**Texto proporcionado:**
|---|

En los pasillos clínicos del país —esos donde la bata blanca se confunde con el cansancio y el diagnóstico se da en menos de tres minutos—, la formación de especialistas ha sido, durante años, una suerte de carrera armada: más saberes, más títulos, más procedimientos. El problema es que en la prisa por producir expertos, olvidamos formar personas.

Y sin embargo, algo se mueve. La nueva Política Pública del Talento Humano en Salud 2024–2034, lanzada como quien extiende un plano de reconstrucción nacional, promete cambiar la lógica de fondo: dejar de formar médicos para el hospital y comenzar a prepararlos para el país.



Porque Colombia, conviene recordarlo, no es una clínica de cuarto nivel. Es un mosaico de realidades epidemiológicas, sociales y culturales, donde las enfermedades compiten con el hambre, el abandono y el olvido. ¿Qué sentido tiene formar especialistas en ciudades donde no ejercerán, para problemas que no verán, con herramientas que no usarán?

La política no es tímida: habla de Atención Primaria en Salud, de enfoque comunitario, de resolver antes de derivar, de prevenir en vez de intervenir. En el papel, suena como un giro civilizatorio. En la práctica, implica desmontar décadas de formación centrada en la técnica, y no en el vínculo.

Durante años, el especialista colombiano ha sido formado como si operara en un quirófano suizo: hipercompetente, pero aislado del entorno. Saber cortar, diagnosticar, derivar. Todo, menos escuchar. Todo, menos entender que una mamá wayuu no se “adhiere al tratamiento” porque no lo comprende, sino porque nunca lo eligió.

La política propone formar profesionales capaces de leer el contexto tanto como el hemograma. No para renunciar a la excelencia técnica, sino para anclarla en la realidad social. Como dice el nuevo credo: formar no solo clínicos, sino líderes del cambio. Gente que sepa que el dolor no siempre está en el órgano afectado, y que la medicina también se ejerce con la voz, con la paciencia, con el ejemplo.

La palabra mágica que aparece una y otra vez es humanización. Pero no como sinónimo de cortesía —eso sería apenas urbanidad—, sino como un acto clínico en sí mismo. Humanizar es reconocer que no se atiende a “un caso de HTA con EPOC”, sino a una mujer que cuida nietos, teme al cáncer y perdió a su esposo en una sala de urgencias sin respuestas.

Y aquí asoma la antítesis más feroz: mientras la medicina se tecnologiza, se reclama un retorno a lo humano. Mientras se construyen centros con resonancias de última generación, se pide formar médicos que sepan leer silencios. No es nostalgia: es necesidad. Porque una sociedad que desconfía del sistema sanitario necesita, más que cirujanos estrella, profesionales que sanen vínculos.

|---|

Registros de datos
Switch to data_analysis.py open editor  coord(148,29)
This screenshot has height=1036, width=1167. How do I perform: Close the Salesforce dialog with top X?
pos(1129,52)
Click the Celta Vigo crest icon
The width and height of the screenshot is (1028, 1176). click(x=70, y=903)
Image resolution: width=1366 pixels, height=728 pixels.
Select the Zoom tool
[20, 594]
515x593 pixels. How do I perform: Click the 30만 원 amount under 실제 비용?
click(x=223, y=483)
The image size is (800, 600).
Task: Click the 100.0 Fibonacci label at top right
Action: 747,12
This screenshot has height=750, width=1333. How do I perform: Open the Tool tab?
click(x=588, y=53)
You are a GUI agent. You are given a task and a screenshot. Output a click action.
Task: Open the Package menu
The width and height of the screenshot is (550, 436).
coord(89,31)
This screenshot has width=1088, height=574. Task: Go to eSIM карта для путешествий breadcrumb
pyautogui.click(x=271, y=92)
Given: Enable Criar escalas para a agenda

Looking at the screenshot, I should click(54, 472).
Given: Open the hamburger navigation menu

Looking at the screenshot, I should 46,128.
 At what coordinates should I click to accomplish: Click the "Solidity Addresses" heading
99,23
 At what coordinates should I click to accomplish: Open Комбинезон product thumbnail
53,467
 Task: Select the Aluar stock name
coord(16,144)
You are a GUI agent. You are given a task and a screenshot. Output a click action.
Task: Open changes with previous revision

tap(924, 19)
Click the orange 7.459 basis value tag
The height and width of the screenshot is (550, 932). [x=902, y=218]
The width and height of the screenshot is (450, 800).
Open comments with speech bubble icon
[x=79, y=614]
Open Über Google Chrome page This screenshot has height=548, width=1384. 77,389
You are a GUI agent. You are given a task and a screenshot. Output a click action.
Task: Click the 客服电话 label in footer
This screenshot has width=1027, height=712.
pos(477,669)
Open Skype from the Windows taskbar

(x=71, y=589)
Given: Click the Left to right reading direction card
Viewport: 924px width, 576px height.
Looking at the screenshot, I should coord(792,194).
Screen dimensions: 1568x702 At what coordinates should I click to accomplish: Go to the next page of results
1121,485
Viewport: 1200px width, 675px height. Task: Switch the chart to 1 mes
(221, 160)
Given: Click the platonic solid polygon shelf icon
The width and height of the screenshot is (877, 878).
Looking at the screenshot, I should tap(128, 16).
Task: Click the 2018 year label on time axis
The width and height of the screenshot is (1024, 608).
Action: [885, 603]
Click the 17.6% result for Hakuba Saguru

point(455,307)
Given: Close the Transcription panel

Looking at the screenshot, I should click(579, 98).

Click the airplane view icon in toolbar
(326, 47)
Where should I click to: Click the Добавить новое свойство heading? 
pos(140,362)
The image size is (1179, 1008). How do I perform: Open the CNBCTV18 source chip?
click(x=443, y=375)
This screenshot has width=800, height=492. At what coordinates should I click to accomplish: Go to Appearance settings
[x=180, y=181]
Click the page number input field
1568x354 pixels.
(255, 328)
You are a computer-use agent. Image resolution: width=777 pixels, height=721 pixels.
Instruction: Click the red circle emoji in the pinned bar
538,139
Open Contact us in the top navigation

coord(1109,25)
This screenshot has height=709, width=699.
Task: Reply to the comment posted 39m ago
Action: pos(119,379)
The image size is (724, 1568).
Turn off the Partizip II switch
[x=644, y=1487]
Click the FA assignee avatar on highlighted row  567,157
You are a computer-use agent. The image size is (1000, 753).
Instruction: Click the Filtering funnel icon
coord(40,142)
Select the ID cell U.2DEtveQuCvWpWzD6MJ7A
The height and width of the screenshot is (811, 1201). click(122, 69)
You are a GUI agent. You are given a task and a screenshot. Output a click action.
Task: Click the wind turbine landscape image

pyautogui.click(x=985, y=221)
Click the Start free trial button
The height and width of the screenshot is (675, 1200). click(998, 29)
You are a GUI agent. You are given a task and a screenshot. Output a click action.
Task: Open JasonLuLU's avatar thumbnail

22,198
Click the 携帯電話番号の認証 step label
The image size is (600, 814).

|---|

**Orden de trabajo:** Enumera todo aquello de lo que habla la política en la frase del texto sobre la formación de especialistas en salud que comienza con «La política no es tímida». Las filas proceden de una fuente distinta a la del texto.

**Respuesta:**
- Atención Primaria en Salud
- Enfoque comunitario
- Resolver antes de derivar
- Prevenir en vez de intervenir